Last week, the UK government handed over modern digital equipment that will assist the Kenyan government in accessing over 300,000 colonial-era documents that had been received in December 2024.
The documents were taken away on the eve of Kenya’s independence so that the government of Her Majesty Queen Elizabeth II would not be incriminated for atrocities committed against the Kenyan people.
Since then, Mwangi has been guarding the digital components containing raw files of the documents with his life.
“I am guarding it with my life. I have a team that is working on the final touches to determine how Kenyans will access the documents.”
The 60-year journey to have these documents released back to Kenya has been an arduous one. The clamour to have them repatriated began shortly after independence in 1964, when the new Parliament started to work on the Public Archives and Documentation Act.
A key clause in the Act required the director in charge of the Kenya National Archives to get the documents back.
The clause said the director shall “take such steps as may be necessary to acquire and have returned to Kenya any public records or records of historical value to Kenya which may have been exported before the commencement of this Act”.
In 1967, the government followed up by forming an inter-ministerial committee to have documents come back. Over the years that followed, the UK government resisted calls to have such records returned to Kenya, arguing they were the property of the British government.
Kenya exerted more pressure by sending officers to London in a bid to get copies of these records.
“We got some microfilmed records during the Mau Mau case against the British that was instituted against the UK government in 2009. The Mau Mau legal team needed to have some of the records for reference during the case. Apparently, some of these records were stored in a high-security installation, so you can imagine the challenges of wrestling them from such a place,” Mwangi said.

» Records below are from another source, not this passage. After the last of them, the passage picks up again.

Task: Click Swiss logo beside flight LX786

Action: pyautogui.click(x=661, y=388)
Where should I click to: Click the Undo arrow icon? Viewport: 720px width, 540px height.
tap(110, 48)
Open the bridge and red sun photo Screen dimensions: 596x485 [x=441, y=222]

Hanslope Park was described as “the fortress-like warehouse for top-secret government files,” and the documents here were never made public.
The place has a long history, especially that relating to World War II. Britain’s radio security service was based here, and so were the speech “scrabbling” operations during the war.

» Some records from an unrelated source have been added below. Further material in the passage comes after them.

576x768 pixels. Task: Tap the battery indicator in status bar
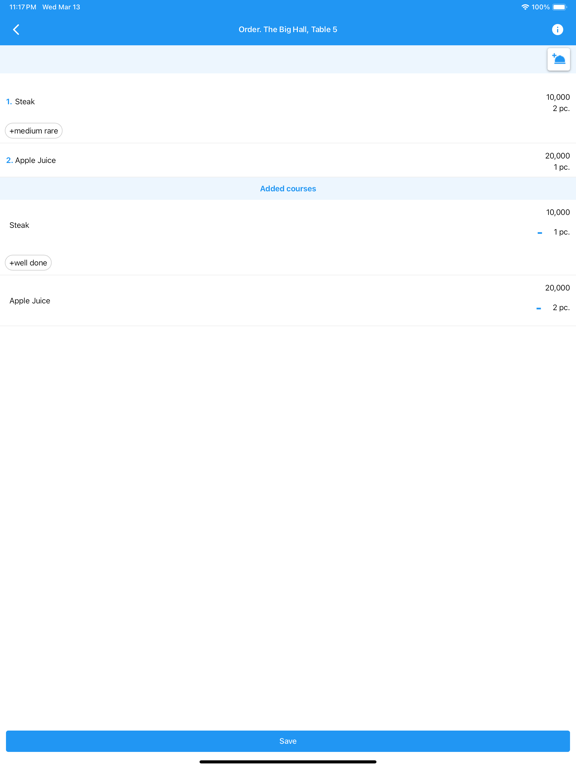click(x=560, y=7)
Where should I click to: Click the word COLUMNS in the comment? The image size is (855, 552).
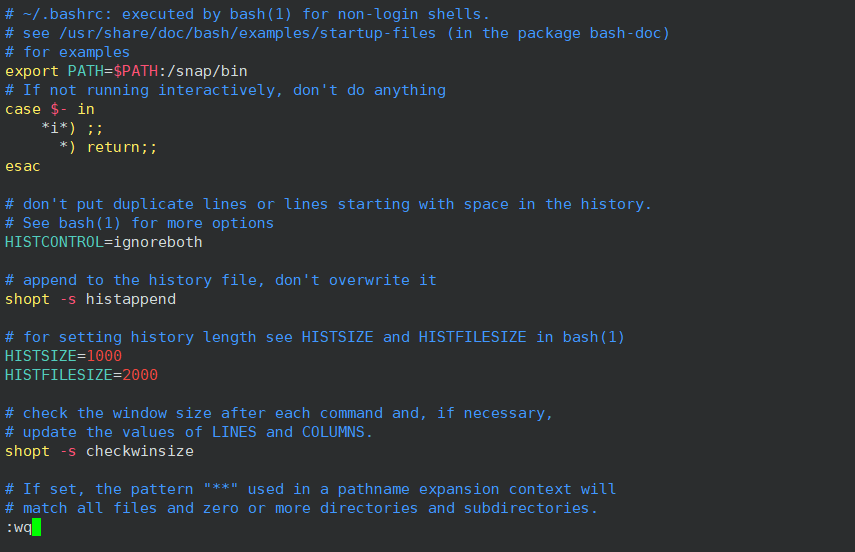point(333,432)
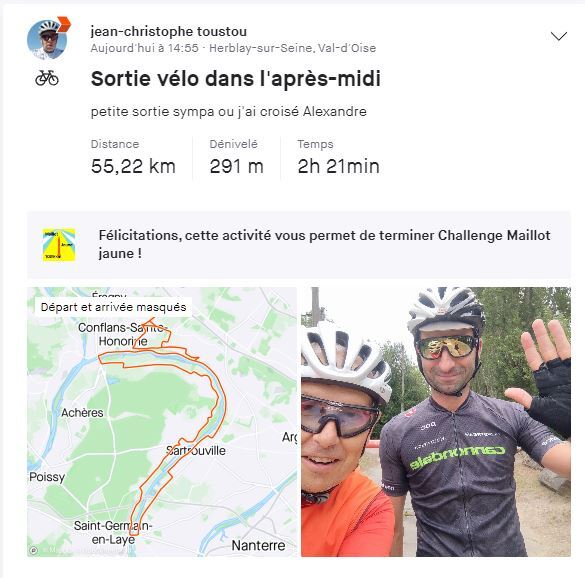This screenshot has height=578, width=585.
Task: Click the activity description mentioning Alexandre
Action: (229, 112)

During the Mau Mau case, the world got a glimpse of the secrets that lay in Hanslope Park, especially those relating to atrocities committed against the Mau Mau fighters.
One such document used in court, dated 17 January 1955 and labelled ‘TOP SECRET’ shows how one District Officer was accused of “murder by beating up and roasting alive of one African in a Home Guard Post”.
Interestingly, the telegram to the Secretary of State recommended that the eight Europeans charged with those crimes be granted immunity from prosecution under a new set of rules.
Other documents relate to the deplorable conditions within the so-called ‘screening camps’ where the colonial government sought to break the will of Kenyans deemed to be sympathetic to the Mau Mau cause.
Another transmission by A. Young, who had been sent to Kenya to oversee the police, said “the horror of the so-called screening camps, which, in my judgement, now present a state of affairs so deplorable that they should be investigated without delay”.
Given the gravity of such accusations against its officers, it is not a surprise that the colonial administration and successive governments were unwilling to release these documents for fear of being held responsible.
In 2013, Mwangi and his team visited Hanslope Park, where the UK government promised, albeit reluctantly, to digitize some records. “We clearly told them that their right to have the documents in the UK was over,” he says. The records under file FCO 141 were later stored at The National Archives in London.
Undeterred, Mwangi made another pivotal trip to Australia in June 2017, where he articulated his quest for Britain to return these materials with the global head of the International Council of Archives.
“I made more noise to the overall boss who said the UK has agreed to give us digital copies of these records at their cost. That was a win for us. In any case the head of the archives in the UK was leaving office in 2023 and did not want to go before we got these records,” says Mwangi.
Finally, in December 2024, UK High Commissioner to Kenya Neil Wigan handed over the digitised archival material relating to the Mau Mau era and intelligence relating to Kenya’s nationalists who were in the forefront of agitating for independence.
Does Mwangi now believe Kenya has all the records it was clamouring for?
“I will only confirm that once we open all the documents and compare with the listicle I saw in London,” he says.
“Remember there were attempts to alter Kenya’s history by redacting some portions that incriminate the British in the atrocities.”